Acting to stop harm: the FCA and Appointed Representatives
Judgment Date - 23 November 2012
The appellant, (A) made an application to appeal an order made by the Fitness to Practise Committee (FPC) of the General Optical Council (GOC) on 16 July 2012. The FPC had found A’s fitness to practise was impaired and imposed a twelve-month suspension from practice.
His Honour Judge Shaun Spencer QC in referring to the decision in Cheatle v General Medical Council  EWHC 645 (Admin), highlighted that the relevant provision for the GMC had no practical difference from that of the GOC, and as such, an appeal is by way of re-hearing.
The Court in Cheatle re-stated the view that appeals of specialist Tribunals with an understanding of the expectations of medical professionals in matters of medical practice deserve utmost respect. Further, the Tribunal has had the benefit which the Court does not ordinarily have of hearing from the witnesses called by both parties, and lastly that the questions are fact and the over-all value judgment made by the Tribunal are “akin to jury questions to which there may reasonably be different answers”.
Frankston J went on to state in Cheatle that the composition of the Tribunal is highly relevant when considering the regard which must be had to the decision made.
On 16 July 2012, A appeared before the FPC of the GOC. The FPC consisted of five members; three lay and two registered optometrists. The allegations against A were in relation to a conviction in April 2011 that A had driven a motor vehicle in excess of the 40 mph speed limit and further that he had wilfully obstructed the Police Constable in relation to the execution of his duties.
The facts of the case were set out by Counsel appearing for the GOC. In short:-
The FPC’s decision was that having heard from A, he had lied to the Police Constable when he was stopped. He repeated those lies in an interview and contrary to the advice of his solicitor, repeated those lies again at the criminal trial. He then lodged an appeal against the Court’s decision and notified the Registrar that he had withdrawn his appeal only on the basis of financial constraints. It followed that the first admission provided by A was before the FPC. The FPC was of the view that A’s explanations for his behaviour indicated a lack of insight and judgement on his part and that his behaviour involved dishonesty over a period of months and was not an isolated incident. The FPC considered that the dishonesty displayed by A would “inevitably tend to undermine the confidence of the public in the profession”.

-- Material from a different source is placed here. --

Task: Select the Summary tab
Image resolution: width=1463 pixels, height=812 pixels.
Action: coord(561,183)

A appealed the decision of the FPC on the following basis:-
His Honour Judge Shaun Spencer QC stated that this case called for scrutiny “not least because the offending is of a character which does not in any way put into question the clinical expertise of the Registrant or his standards of client care”.
The Judge confirmed that conduct, whether or not connected to professional practice can be considered, but the question was whether the false assertion given by A to the Police Constable, which subsequently persisted throughout the court proceedings, is something which is capable of amounting to impairment. The Judge in commenting on the composition of the FPC stated that to call them a specialist Tribunal would be stretching the definition given that there were three lay members and two registered members. In relation to the case itself, the Judge stated that it was not straightforward, but he took the view that the FPC was not wrong to find impairment.

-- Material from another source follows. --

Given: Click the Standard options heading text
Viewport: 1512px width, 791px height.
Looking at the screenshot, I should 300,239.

In dealing with the question of sanction, the argument raised by A in his appeal was that whilst suspension was essentially laid before the FPC as a possible appropriate sanction on his behalf at the hearing, the period of suspension imposed was excessive.
The Judge repeated that like with the finding of impairment, he had to stand back and consider whether the FPC’s decision was disproportionate. Having done so, and considering the mitigating factors, the necessary protection of the public and the maintenance of confidence in the general reputation of the professional as a whole, the maximum twelve-month period for suspension was disproportionate to the finding of impairment and that the appropriate period of suspension was four months.
A’s solicitors had written to the GOC prior to the High Court hearing to set out a Part 36 offer and offering to substitute suspension of 6 months. That offer was rejected. It was argued on behalf of A that that meant that he was entitled credit in terms of costs. Other regulators, namely the NMC and GMC, he argued, did engage with Part 36 offers. Counsel for the GOC argued that it would have been inappropriate for the executive of the GOC to override a decision made by a FPC , or to ‘plea bargain’. The learned Judge stated ‘I do not take the view that the considerations of negotiation as to the outcome after a Committee has pronounced, is something which has parallels to the discussions which might take place in an ordinary civil case relating to money’. There was no order as to costs.
This case reiterates the widely held view that decisions of Fitness to Practise Panels are given high regard by the courts, and as such will not be interfered with lightly. Each case must involve consideration as to just how ‘specialist’ a Tribunal is before considering what deference should be afforded to the decision of the Panel. The issue as to costs is interesting, suggesting that there is far from uniformity in the way in which regulators deal with Part 36-type offers.